The Conservative Party of Russia (CPR; ; Konservativnaya partiya Rossii, KPR), initially Democratic Party (DP; ; Demokraticheskaya partiya, DP) is a former conservative political party in Russia that operated in Russia from 1990 to 2005, founded by Lev Ubozhko (who died in 2003). Its ideology is based on Conservative principles, human rights and the rights of the individual, as well as the strengthening of national traditions. Nikolay Bogachyov became chairman of the party in September 2003, following Ubozhko's death.

Created in 1990, in 1999 as the Conservative Movement of Russia. In 1991, 1996 and 2000, the party put forward its candidate, Lev Ubozhko, in the presidential elections in Russia, but the candidate did not register because of a lack of signatures.

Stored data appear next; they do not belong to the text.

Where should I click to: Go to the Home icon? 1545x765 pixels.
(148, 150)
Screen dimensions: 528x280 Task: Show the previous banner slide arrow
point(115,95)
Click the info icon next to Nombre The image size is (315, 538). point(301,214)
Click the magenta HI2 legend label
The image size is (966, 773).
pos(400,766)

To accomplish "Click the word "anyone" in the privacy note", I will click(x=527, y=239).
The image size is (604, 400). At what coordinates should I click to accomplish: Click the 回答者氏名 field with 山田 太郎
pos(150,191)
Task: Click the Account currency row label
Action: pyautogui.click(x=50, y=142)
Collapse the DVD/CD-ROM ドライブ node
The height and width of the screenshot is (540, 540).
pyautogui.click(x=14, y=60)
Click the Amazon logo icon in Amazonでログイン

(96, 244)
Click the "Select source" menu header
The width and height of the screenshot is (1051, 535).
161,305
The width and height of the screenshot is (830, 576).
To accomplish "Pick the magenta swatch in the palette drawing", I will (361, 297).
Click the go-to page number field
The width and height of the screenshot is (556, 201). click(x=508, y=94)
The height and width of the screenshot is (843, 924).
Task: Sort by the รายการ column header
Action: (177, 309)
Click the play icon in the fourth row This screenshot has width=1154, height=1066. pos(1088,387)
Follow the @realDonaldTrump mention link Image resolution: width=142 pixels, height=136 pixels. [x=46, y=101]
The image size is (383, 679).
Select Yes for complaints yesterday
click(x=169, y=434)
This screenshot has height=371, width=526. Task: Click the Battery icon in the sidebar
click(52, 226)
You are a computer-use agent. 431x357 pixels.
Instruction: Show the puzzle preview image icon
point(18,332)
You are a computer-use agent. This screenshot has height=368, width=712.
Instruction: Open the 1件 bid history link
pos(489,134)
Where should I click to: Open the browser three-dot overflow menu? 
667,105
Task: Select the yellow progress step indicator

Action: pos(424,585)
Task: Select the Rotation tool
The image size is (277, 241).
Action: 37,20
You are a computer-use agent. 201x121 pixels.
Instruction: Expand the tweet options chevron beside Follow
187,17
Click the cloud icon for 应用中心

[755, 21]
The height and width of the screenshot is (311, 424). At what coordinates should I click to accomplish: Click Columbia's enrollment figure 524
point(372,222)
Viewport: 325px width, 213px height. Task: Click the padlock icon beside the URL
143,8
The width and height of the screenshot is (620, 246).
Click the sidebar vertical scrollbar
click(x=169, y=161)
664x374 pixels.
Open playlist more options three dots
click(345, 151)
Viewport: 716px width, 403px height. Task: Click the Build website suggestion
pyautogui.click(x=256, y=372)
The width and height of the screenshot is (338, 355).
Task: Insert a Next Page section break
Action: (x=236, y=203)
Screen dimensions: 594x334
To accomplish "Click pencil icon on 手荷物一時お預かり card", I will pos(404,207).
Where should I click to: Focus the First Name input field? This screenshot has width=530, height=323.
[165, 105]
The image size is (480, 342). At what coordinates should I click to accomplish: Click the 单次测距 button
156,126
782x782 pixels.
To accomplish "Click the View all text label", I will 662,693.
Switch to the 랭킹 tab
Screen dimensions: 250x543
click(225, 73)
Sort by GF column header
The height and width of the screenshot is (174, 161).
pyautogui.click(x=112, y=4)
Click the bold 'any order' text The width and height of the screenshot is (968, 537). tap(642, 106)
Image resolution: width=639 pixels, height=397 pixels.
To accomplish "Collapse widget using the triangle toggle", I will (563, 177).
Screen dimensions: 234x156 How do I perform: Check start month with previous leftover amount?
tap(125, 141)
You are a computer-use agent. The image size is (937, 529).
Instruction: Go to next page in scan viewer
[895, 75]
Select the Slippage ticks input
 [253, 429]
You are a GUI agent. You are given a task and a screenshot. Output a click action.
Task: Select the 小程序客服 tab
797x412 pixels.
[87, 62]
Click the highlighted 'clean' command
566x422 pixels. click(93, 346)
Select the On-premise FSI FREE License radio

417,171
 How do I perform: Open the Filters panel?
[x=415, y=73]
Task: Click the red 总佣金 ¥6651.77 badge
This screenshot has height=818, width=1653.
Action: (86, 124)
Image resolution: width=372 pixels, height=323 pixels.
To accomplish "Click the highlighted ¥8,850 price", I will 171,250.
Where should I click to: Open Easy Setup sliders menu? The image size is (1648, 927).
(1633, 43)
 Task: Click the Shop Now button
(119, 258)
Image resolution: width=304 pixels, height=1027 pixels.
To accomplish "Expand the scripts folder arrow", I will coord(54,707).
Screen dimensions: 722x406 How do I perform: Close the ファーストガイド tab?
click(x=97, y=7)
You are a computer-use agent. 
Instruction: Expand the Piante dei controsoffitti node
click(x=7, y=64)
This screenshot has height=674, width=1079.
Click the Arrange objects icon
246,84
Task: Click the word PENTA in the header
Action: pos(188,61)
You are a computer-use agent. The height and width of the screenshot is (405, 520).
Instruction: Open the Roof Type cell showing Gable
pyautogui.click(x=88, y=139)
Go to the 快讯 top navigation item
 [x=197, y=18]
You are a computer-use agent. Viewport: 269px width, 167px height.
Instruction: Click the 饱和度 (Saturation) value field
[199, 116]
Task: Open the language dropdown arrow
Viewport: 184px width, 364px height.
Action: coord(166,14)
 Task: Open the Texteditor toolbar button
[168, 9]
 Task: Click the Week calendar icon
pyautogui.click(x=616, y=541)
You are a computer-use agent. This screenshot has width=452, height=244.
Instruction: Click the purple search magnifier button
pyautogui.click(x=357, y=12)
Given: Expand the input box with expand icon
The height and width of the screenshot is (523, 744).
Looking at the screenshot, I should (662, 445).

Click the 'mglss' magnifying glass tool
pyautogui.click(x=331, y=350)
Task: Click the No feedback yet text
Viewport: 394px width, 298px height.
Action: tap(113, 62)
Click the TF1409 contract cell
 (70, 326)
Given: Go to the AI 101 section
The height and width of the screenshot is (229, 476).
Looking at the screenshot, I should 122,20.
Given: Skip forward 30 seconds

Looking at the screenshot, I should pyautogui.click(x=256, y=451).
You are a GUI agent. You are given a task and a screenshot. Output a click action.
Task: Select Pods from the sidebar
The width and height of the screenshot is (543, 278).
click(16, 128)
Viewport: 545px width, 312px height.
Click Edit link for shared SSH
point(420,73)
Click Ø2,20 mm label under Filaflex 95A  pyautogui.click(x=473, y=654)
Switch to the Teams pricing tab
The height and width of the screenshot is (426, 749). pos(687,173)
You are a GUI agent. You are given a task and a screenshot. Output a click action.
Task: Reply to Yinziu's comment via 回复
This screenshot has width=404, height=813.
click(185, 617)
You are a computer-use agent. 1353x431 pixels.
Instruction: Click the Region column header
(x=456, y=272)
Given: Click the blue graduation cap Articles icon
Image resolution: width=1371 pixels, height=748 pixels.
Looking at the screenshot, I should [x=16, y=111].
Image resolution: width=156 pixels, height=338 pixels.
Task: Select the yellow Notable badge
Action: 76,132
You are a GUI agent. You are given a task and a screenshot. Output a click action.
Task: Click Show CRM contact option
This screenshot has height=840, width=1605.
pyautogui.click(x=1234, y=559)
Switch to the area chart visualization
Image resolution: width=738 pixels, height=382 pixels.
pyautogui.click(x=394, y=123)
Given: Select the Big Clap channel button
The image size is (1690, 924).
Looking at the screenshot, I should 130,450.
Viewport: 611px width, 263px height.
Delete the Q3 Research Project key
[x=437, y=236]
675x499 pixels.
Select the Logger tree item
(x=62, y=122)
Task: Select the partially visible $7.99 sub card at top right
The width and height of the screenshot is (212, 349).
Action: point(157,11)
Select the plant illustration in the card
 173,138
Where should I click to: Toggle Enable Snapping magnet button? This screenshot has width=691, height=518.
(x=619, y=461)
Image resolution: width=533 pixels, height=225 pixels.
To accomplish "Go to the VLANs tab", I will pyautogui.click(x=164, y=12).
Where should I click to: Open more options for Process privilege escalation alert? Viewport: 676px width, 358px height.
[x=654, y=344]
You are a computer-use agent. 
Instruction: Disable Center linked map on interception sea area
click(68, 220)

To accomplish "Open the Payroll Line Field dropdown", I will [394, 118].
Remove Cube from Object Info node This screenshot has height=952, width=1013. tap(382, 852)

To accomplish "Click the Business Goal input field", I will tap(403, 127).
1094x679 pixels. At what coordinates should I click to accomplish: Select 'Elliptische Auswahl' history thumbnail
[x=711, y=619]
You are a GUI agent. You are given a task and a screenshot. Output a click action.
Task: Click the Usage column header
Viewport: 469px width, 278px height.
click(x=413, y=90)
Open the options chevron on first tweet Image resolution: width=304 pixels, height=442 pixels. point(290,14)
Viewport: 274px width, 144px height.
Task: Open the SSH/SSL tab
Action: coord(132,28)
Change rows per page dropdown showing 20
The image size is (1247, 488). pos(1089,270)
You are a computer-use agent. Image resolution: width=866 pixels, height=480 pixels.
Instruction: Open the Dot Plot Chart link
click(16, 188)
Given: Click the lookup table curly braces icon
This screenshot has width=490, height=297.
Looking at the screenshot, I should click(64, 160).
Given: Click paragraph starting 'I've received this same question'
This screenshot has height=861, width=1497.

In 1993 and 1995, the Conservative Party collected signatures to participate in the Duma election campaign, but was unable to collect them in sufficient quantities. The party participated in the parliamentary elections in 1999, received number 1 in the bulletin, which attracted the attention of the press. In the State Duma did not pass, gaining only 0.13% of the vote.

In 2003, after Ubozhko’s death, there was a split in the party. The new leader of the Conservatives, Yuri Tegin, was unable to ensure entry into the elections. Tegin was removed from his post as chairman, and a lengthy litigation began between the old and the new party leadership.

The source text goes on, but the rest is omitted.